The State University of New York (SUNY) at Buffalo recently announced that it was shutting down its controversial, and heavily-criticized, Shale Resources and Society Institute. It is shutting it down due to concerns regarding the credibility of its research, a lack of consistency in disclosing its financial interests, and an insufficient faculty presence.
The institute, which was devoted to the ‘study’ of hydraulic fracturing, was heavily criticized after the release of its first study back in May, due to its very noticeable bias towards the oil and gas industry.
In an address to the “university community,” President Satish K. Tripathi said: “It is imperative that our faculty members adhere to rigorous standards of academic integrity, intellectual honesty, transparency and the highest ethical conduct in their work.”
The University of Texas at Austin is currently conducting a similar investigation of a fracking study that it released earlier this year. It came out that one of the professors who ‘fostered’ the study was on the board of a gasoline company… and had never disclosed that.
These controversies are a bellwether of sorts. There have been growing concerns about the influence of corporate money in academic research, especially now that government grants are declining.
The recent investigation and subsequent closure seems to be due almost entirely to grassroots efforts. The University came under significant pressure from “professors, students and some SUNY trustees to close its shale institute, with a petition with more than 10,500 signatures.”
“The people who signed the petition feel that their public university needs to remain a public university and not a mouthpiece for corporations,” said Jim Holstun, an English professor at the university who questioned the credibility of the institute.
The study had stated that drilling was becoming much safer in Pennsylvania thanks to state regulation, and that New York’s pending rules would create the same effect.

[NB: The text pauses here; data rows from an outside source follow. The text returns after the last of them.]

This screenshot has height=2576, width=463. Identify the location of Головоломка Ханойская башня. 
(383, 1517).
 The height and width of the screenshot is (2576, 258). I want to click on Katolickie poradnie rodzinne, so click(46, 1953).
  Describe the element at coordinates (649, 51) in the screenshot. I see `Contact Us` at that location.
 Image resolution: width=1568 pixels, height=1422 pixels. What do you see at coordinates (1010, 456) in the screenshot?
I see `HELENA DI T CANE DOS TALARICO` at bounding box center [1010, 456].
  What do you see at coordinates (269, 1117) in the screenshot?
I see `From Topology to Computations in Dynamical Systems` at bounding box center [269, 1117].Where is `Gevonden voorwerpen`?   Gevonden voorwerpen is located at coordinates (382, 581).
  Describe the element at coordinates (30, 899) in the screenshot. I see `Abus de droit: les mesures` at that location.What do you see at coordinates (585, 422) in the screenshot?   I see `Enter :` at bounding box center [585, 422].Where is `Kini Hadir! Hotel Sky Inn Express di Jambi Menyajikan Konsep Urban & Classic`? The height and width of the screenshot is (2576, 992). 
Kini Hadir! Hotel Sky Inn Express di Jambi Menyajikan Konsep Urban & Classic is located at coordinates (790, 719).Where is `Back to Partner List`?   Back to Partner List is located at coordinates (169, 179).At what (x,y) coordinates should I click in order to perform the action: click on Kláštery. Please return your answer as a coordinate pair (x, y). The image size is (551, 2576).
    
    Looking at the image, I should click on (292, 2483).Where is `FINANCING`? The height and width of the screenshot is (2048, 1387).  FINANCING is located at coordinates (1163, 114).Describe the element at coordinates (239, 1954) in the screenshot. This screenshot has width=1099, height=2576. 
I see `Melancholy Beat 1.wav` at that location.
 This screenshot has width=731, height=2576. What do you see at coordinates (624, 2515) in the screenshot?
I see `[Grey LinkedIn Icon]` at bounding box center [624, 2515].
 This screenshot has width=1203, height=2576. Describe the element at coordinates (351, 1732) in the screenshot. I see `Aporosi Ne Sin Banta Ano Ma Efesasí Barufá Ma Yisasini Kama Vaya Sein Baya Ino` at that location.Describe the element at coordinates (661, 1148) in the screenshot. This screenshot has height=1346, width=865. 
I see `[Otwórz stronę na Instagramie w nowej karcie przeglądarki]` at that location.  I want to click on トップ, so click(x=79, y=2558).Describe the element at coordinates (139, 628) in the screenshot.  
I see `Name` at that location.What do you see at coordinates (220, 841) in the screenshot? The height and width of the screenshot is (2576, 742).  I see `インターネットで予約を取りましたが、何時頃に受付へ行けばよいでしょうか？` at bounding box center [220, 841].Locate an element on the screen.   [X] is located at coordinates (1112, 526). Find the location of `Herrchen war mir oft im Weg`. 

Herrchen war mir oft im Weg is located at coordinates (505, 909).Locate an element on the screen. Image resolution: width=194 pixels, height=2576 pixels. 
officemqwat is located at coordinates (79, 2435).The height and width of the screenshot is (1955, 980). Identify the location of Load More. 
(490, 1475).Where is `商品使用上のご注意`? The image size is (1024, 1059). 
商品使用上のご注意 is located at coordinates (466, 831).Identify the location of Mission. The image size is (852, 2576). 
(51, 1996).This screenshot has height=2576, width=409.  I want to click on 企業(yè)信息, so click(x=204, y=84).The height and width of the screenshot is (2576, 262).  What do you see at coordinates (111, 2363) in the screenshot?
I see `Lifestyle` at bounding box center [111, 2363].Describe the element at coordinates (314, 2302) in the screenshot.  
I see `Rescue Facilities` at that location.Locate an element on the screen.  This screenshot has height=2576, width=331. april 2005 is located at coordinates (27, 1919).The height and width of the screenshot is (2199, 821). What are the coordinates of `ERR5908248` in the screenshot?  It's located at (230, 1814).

After the study was released, the Public Accountability Initiative, which is a local government watchdog group, began questioning some of the study’s data and conclusions. And also questioning the lack of full disclosure from its lead authors, who have conducted research directly for the industry.
Amongst them, the third author, and the shale institute’s co-director, John P. Martin, worked for the industry doing planning and public relations.
Dr. Tripathi has said “that as a result of the transparency issues raised by the now-defunct shale institute, a committee that includes the faculty senate would meet to recommend how to strengthen policies for disclosing financial interests and sources of support in research going forward. He said the university would continue to pursue studies on energy and the environment.”